(Beginning of Records for the task)

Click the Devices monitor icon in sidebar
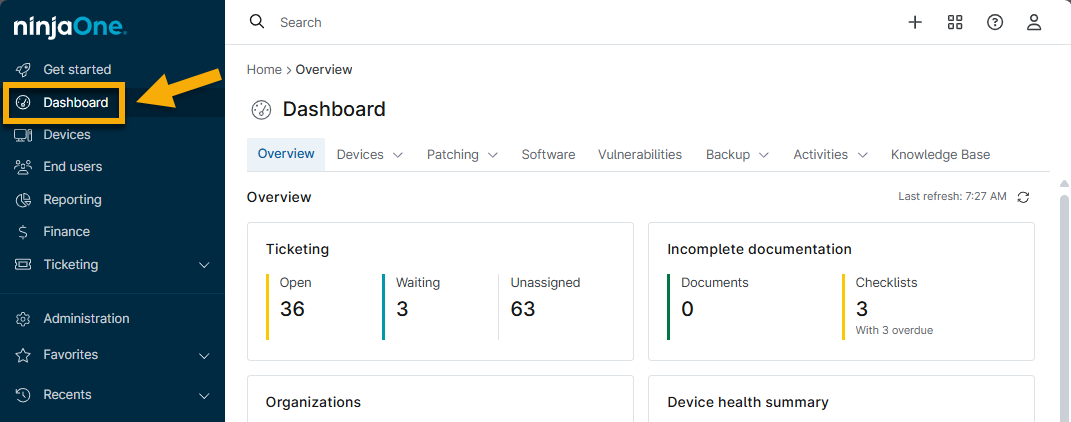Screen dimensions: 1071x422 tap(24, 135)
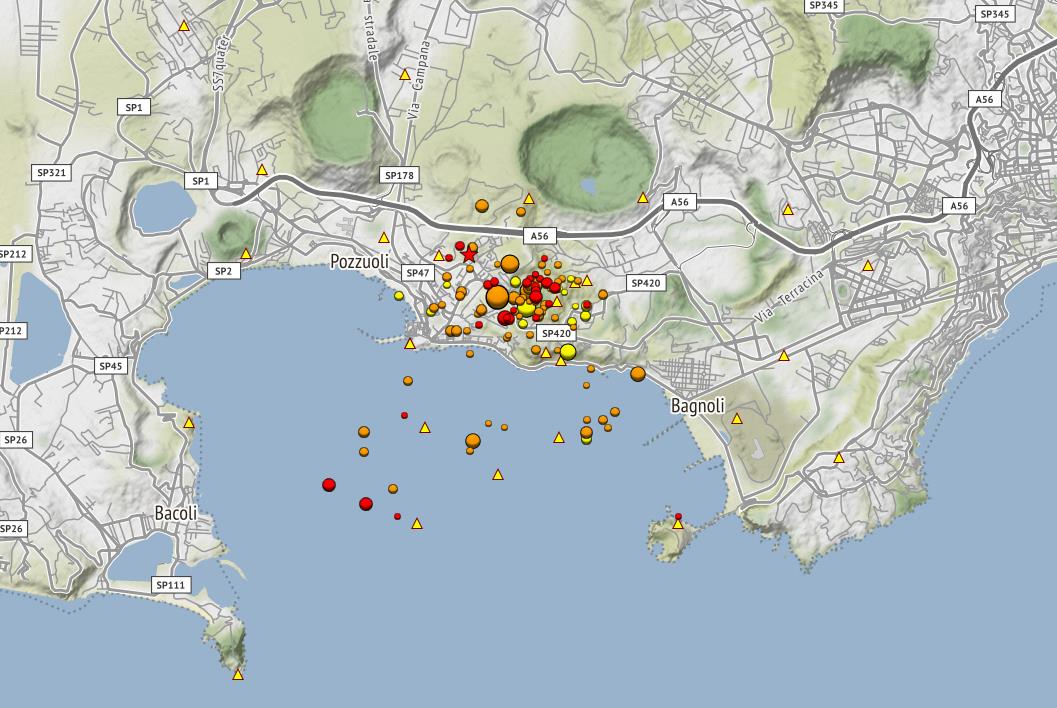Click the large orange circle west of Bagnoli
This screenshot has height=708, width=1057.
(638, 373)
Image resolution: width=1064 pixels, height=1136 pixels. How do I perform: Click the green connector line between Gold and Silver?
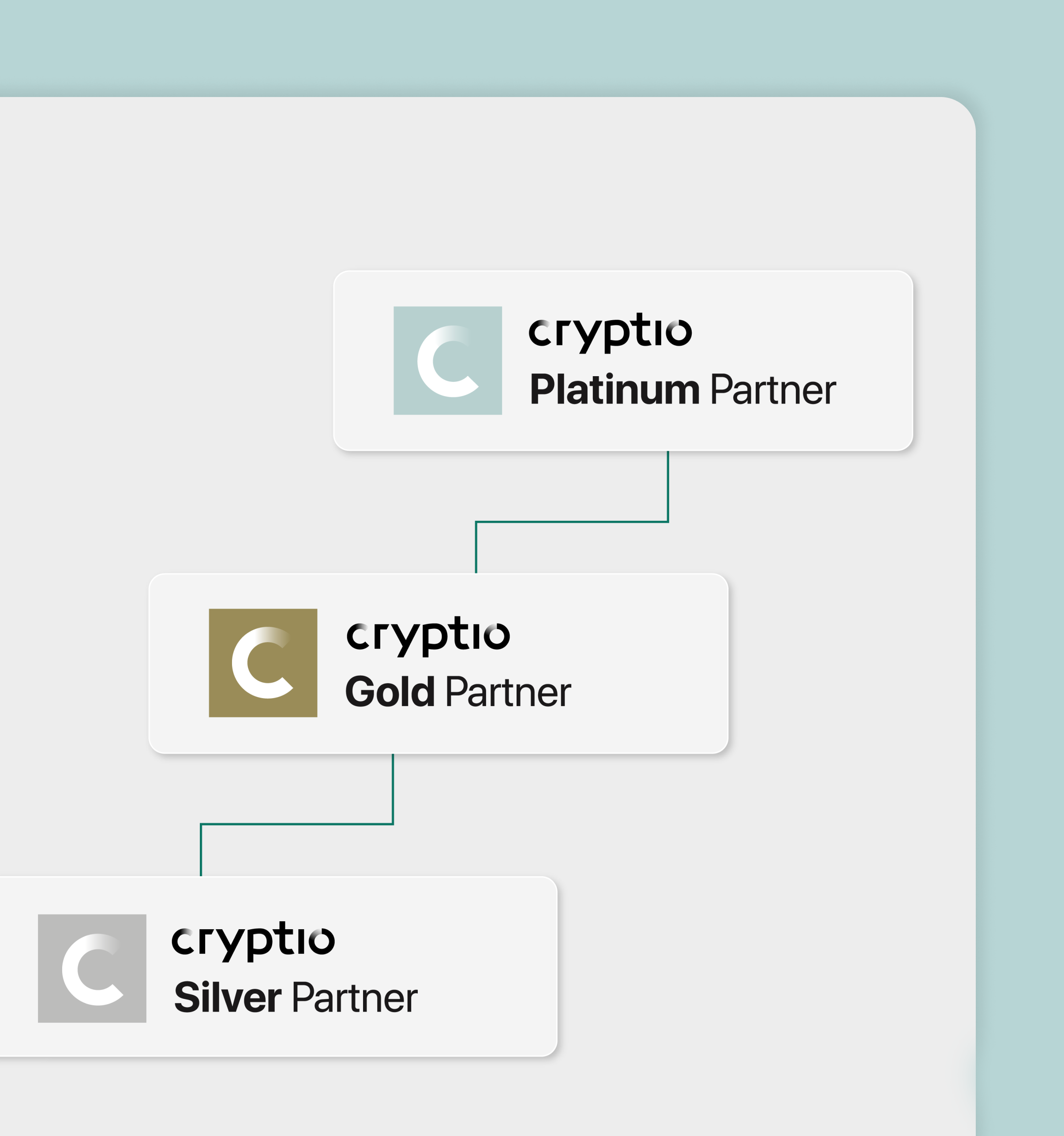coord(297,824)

(End of Records for the task)

What this task involves
Without the pictures, set down every entry exactly.

Result for this exercise
Click the Devices monitor icon in sidebar
Screen dimensions: 1071x422 tap(24, 135)
Click the large orange circle west of Bagnoli
This screenshot has height=708, width=1057.
(638, 373)
Image resolution: width=1064 pixels, height=1136 pixels. How do I perform: Click the green connector line between Gold and Silver?
coord(297,824)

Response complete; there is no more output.